For example, the Malaysian Electricity supply industry has used DTW to identify theft of power, which can be perpetrated by meter tapering, meter bypassing or just not paying the bill, with each showing up as uncharacteristic patterns of behaviour on the part of the customers over varying time scales.
DTW is also seen as somewhat of a blessing for customer relationship management - a field that had become bogged down by rather uninspired and unenlightening static analyses. DTW allows the evolving behaviour of customers - and crucially also potential customers - to be analysed from a combination or internal and external data sources. This provides the potential to exploit tendencies for recurring purchases and also identify the most lucrative prospects not just on the basis of spending power but also by changing tastes or desires.
The real unifying theme though between scientific and commercial IT is information, according to Vernor Vinge, emeritus professor of computer science at San Diego State University, and author of science fiction novel ‘Rainbows End', the 2007 Hugo award winning science fiction novel depicting the Internet of 2025.
"One of the most important technologies is simply the use of computers for gathering, storing, and analysing vastly greater bodies of data than in the past," says Vinge. However, as he added, the sciences are no longer ahead in terms of volume or complexity, and so we can expect more innovation and research in future to emanate from the worlds of finance, retailing, and services.

» Records from a data collection
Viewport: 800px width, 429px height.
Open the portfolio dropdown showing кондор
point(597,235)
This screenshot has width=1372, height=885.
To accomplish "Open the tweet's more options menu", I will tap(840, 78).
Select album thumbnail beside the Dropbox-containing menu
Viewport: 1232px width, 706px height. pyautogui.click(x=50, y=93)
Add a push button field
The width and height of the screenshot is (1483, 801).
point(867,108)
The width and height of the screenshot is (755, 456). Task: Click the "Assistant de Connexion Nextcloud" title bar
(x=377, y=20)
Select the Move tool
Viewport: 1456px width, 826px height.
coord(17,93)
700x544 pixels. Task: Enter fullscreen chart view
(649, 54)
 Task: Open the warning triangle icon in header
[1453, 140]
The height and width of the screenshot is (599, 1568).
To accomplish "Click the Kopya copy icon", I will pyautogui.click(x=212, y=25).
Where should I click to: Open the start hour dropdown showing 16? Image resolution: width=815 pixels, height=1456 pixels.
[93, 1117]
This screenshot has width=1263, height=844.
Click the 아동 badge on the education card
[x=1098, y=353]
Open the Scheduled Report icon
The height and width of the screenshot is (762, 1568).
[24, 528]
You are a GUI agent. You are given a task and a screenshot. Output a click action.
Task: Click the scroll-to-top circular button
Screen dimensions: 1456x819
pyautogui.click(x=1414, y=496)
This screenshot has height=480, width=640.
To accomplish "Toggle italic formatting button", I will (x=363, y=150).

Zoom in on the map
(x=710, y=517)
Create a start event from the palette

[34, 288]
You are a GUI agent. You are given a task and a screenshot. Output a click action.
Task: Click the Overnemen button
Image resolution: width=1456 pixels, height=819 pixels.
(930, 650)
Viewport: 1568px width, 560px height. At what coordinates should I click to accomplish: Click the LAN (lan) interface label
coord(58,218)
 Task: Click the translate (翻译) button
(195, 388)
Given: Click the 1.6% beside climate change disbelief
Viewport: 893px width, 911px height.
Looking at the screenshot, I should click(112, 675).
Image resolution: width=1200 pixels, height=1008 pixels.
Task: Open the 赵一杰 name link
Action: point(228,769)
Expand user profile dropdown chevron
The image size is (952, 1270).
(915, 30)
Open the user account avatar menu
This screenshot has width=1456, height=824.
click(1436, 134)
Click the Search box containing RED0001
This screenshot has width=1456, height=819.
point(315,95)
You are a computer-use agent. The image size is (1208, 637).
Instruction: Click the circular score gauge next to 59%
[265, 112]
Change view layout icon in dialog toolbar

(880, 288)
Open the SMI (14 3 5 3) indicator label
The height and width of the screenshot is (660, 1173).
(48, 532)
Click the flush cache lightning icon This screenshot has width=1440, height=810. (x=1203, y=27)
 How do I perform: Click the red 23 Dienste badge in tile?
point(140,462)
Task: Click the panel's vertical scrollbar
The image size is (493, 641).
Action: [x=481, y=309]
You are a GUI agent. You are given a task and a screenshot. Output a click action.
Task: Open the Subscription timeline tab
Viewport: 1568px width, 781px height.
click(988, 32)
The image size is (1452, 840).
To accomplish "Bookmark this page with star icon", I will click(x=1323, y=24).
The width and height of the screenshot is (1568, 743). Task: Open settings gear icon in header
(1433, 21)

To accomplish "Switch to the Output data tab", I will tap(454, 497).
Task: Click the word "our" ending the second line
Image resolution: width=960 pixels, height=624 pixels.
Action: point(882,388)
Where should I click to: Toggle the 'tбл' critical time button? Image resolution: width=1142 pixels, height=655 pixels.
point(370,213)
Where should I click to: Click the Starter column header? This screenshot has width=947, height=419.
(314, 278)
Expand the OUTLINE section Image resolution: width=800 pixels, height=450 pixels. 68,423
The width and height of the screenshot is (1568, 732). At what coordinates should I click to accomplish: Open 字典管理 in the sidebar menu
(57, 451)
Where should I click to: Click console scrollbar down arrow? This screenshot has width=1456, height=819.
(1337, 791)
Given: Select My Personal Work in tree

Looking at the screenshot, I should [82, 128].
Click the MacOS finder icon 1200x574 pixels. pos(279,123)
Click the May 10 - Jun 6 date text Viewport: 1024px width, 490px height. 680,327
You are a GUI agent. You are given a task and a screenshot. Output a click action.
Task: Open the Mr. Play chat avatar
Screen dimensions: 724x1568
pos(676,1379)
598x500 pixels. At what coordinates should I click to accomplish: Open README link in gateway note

» Required tasks
a) Copy the part of the DTW passage starting with "The real unifying" and going on through "retailing, and services.".
b) Answer these questions using the DTW passage:
(i) Which industry has used DTW to identify theft of power?
(ii) At which university is Vernor Vinge emeritus professor of computer science?
(iii) The Internet of which year does 'Rainbows End' depict?

» Worked answers
a)
The real unifying theme though between scientific and commercial IT is information, according to Vernor Vinge, emeritus professor of computer science at San Diego State University, and author of science fiction novel ‘Rainbows End', the 2007 Hugo award winning science fiction novel depicting the Internet of 2025.
"One of the most important technologies is simply the use of computers for gathering, storing, and analysing vastly greater bodies of data than in the past," says Vinge. However, as he added, the sciences are no longer ahead in terms of volume or complexity, and so we can expect more innovation and research in future to emanate from the worlds of finance, retailing, and services.

b)
(i) The Malaysian Electricity supply industry
(ii) San Diego State University
(iii) 2025